#### EXERCISE DIRECTIONS:
As you reproduce every line below, keep it exactly as written and leave out the images.

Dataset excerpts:

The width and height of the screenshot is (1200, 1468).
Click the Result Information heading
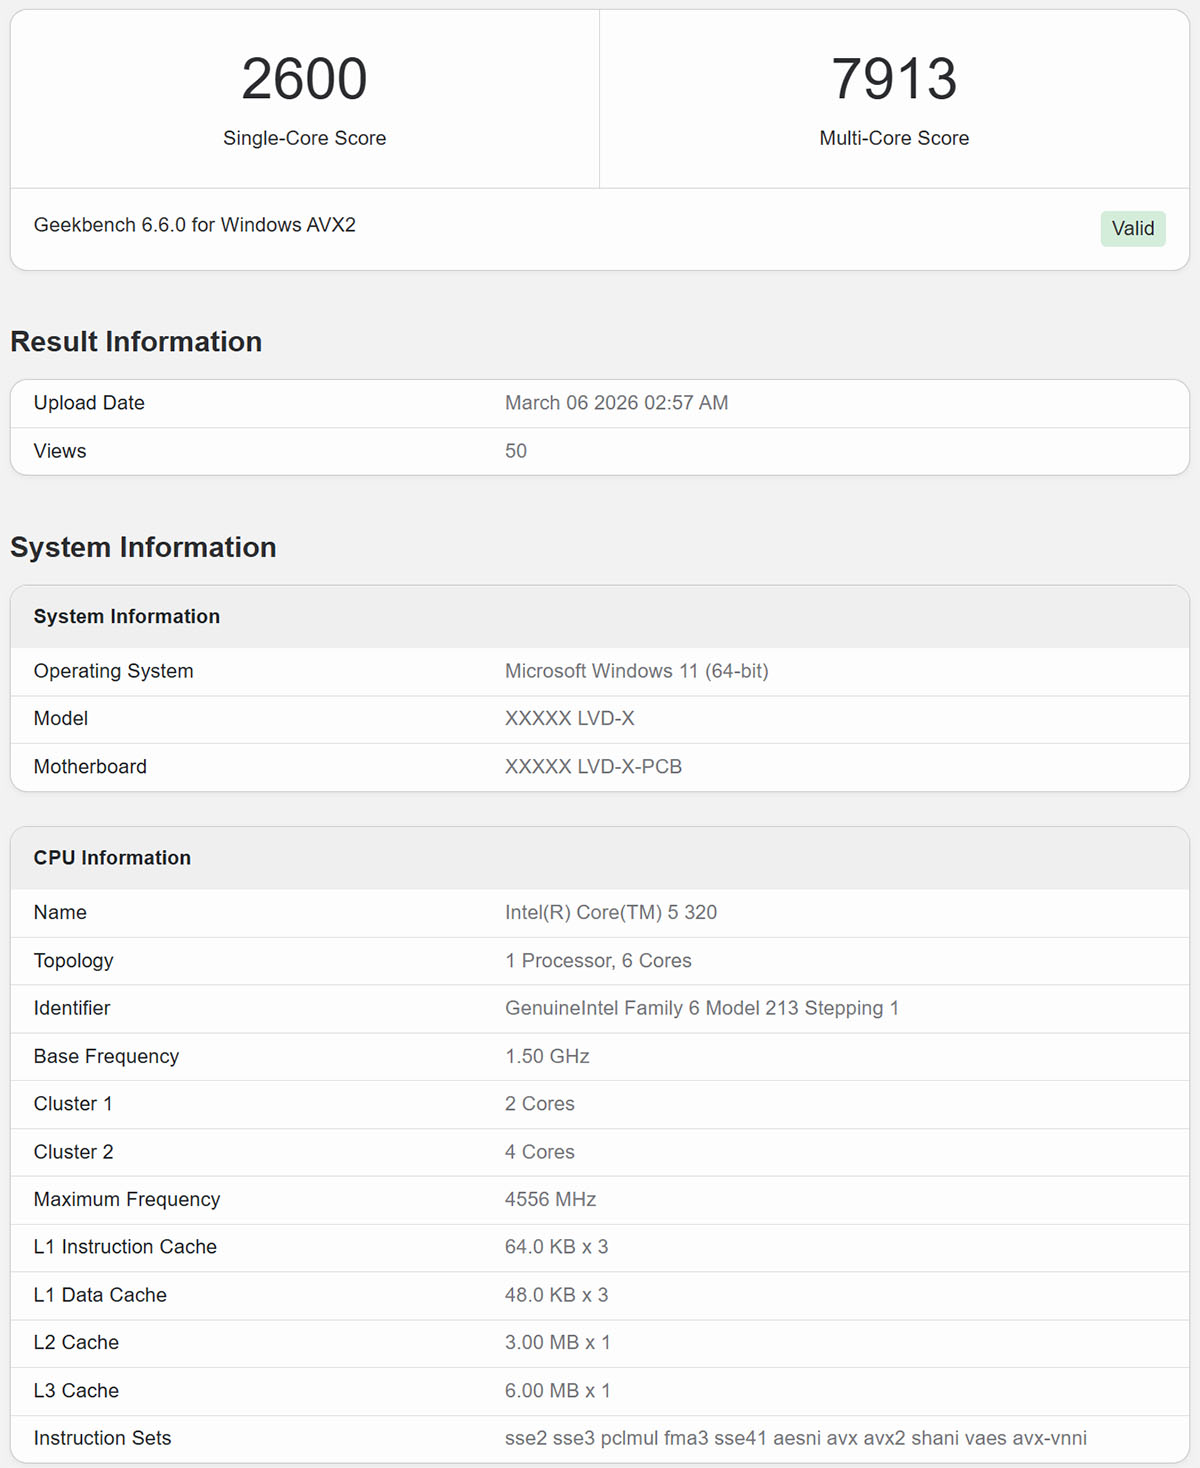point(136,342)
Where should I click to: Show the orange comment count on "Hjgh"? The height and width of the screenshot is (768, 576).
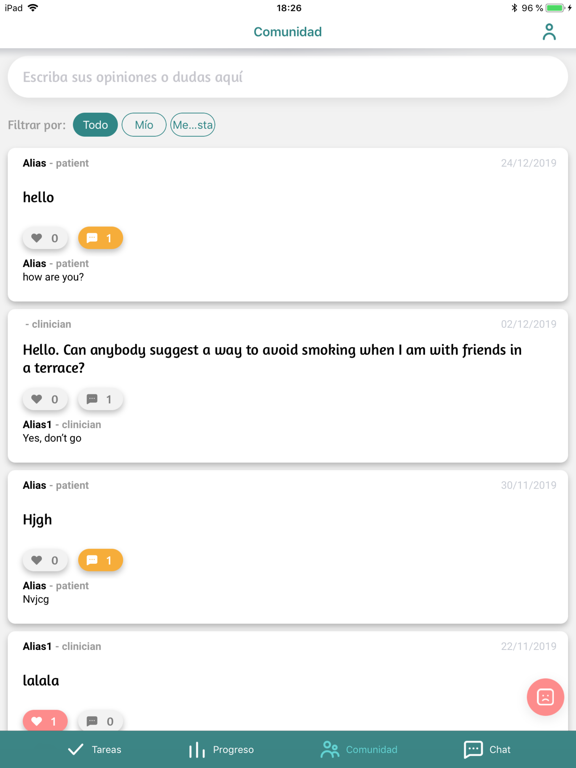coord(100,560)
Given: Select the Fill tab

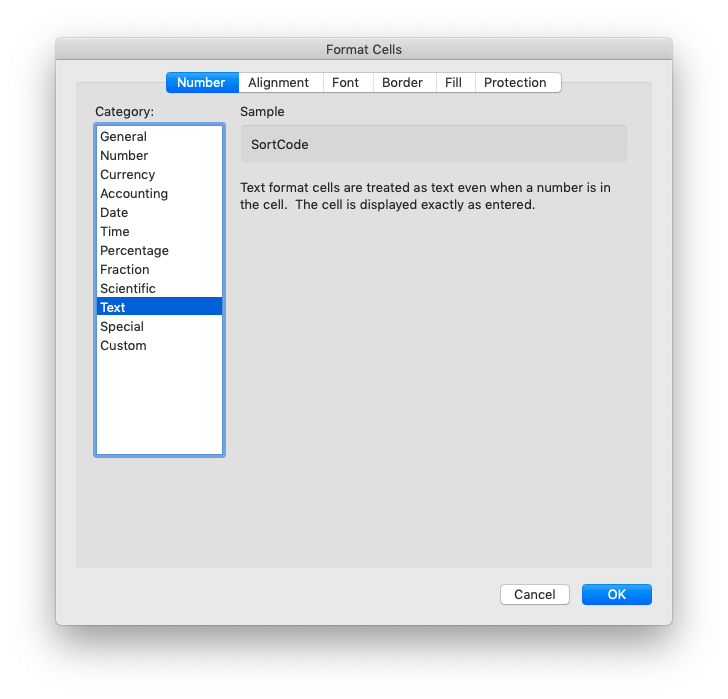Looking at the screenshot, I should [453, 83].
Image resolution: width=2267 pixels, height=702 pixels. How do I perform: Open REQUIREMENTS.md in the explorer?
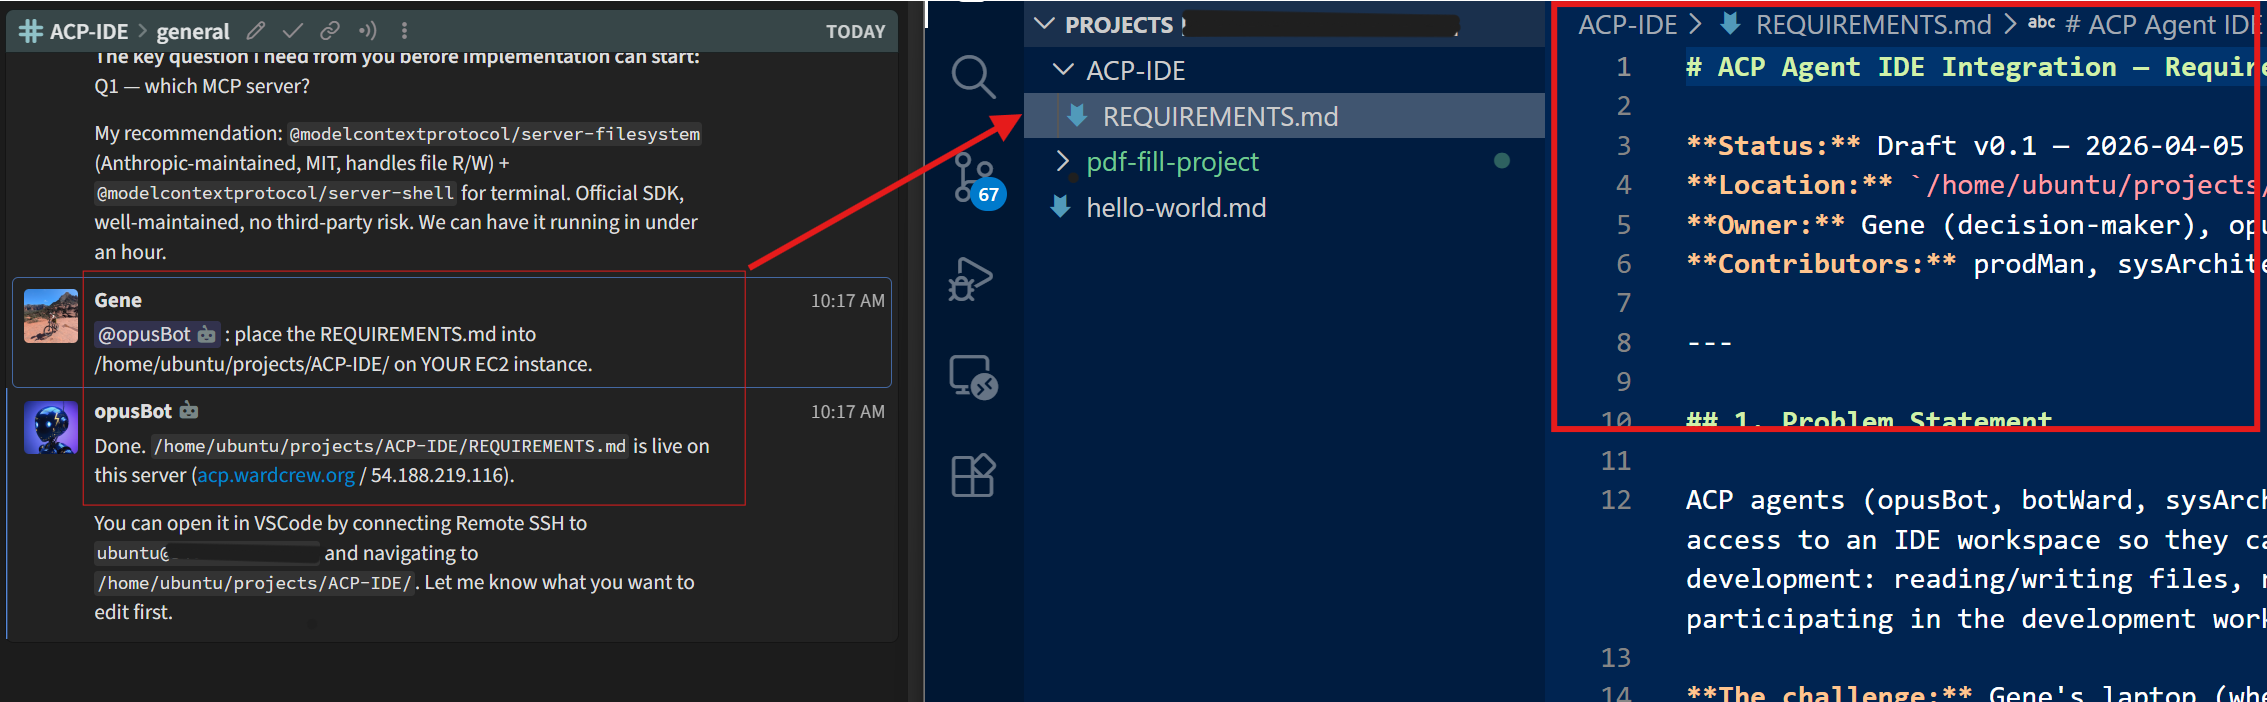[x=1219, y=117]
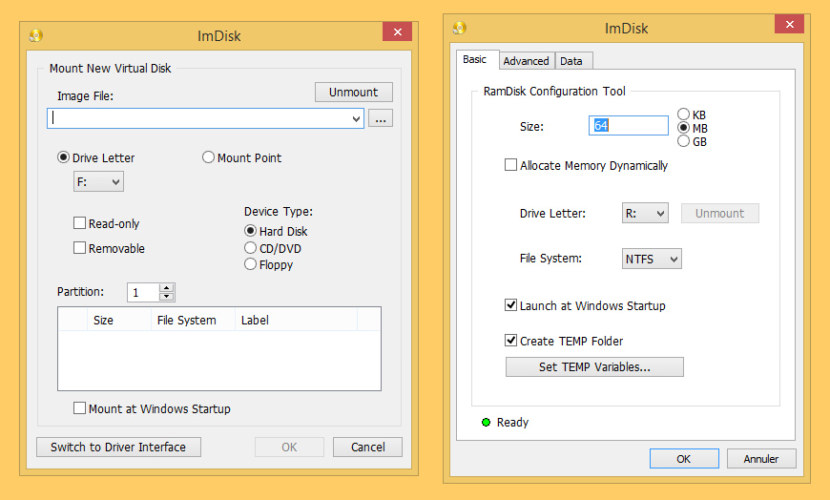The height and width of the screenshot is (500, 830).
Task: Choose CD/DVD device type
Action: click(x=250, y=248)
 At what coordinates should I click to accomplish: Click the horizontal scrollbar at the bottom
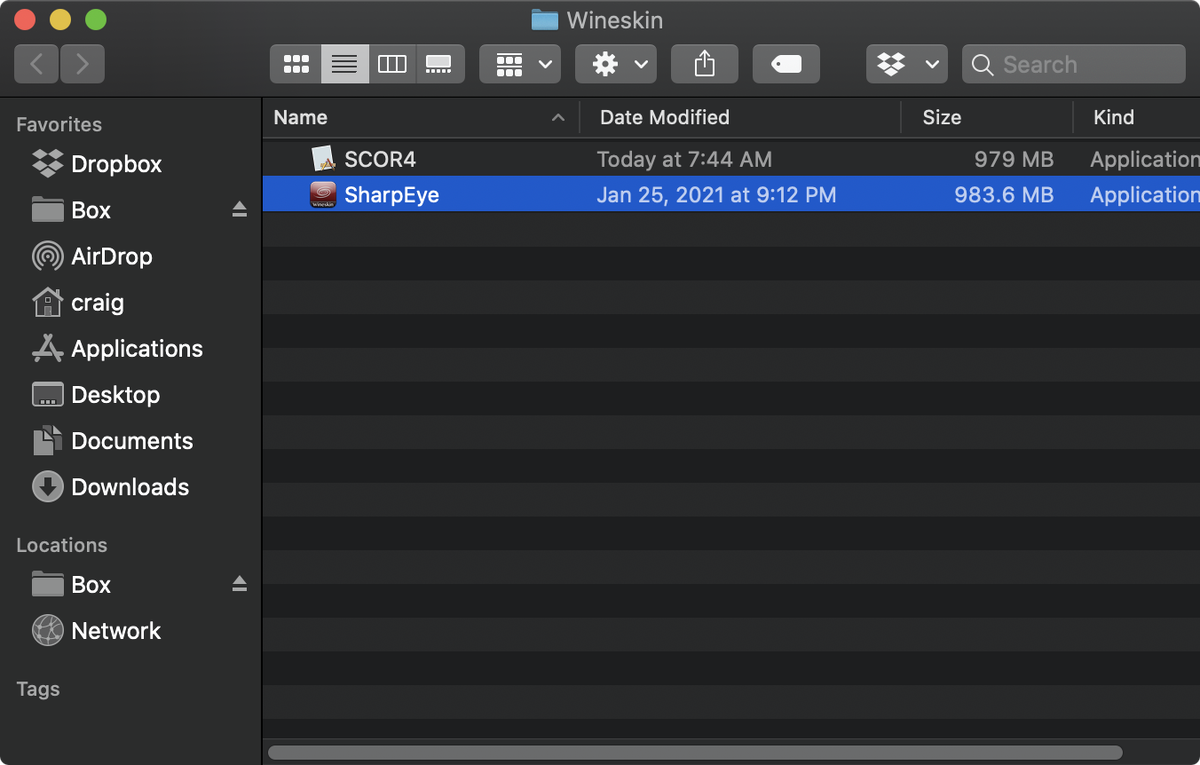click(695, 752)
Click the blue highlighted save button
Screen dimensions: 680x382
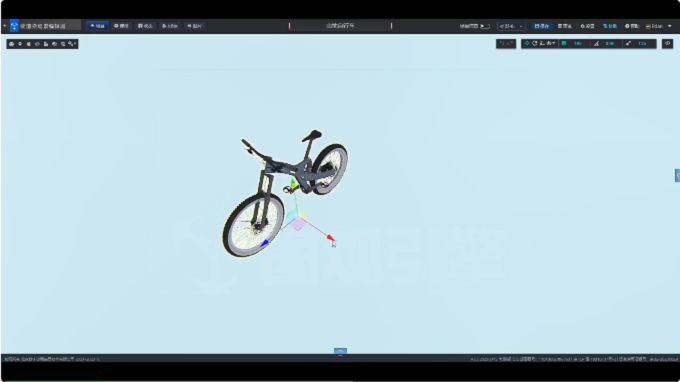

#### ANSWER SPACE:
The width and height of the screenshot is (1200, 1468).
Click the Result Information heading
point(136,342)
Where should I click to: Show the orange comment count on "Hjgh"? The height and width of the screenshot is (768, 576).
coord(100,560)
Given: Select the Fill tab

Looking at the screenshot, I should [453, 83].
Image resolution: width=2267 pixels, height=702 pixels. How do I perform: Open REQUIREMENTS.md in the explorer?
[x=1219, y=117]
The height and width of the screenshot is (500, 830).
Task: Choose CD/DVD device type
Action: click(x=250, y=248)
 At what coordinates should I click to accomplish: Click the horizontal scrollbar at the bottom
click(695, 752)
Click the blue highlighted save button
Screen dimensions: 680x382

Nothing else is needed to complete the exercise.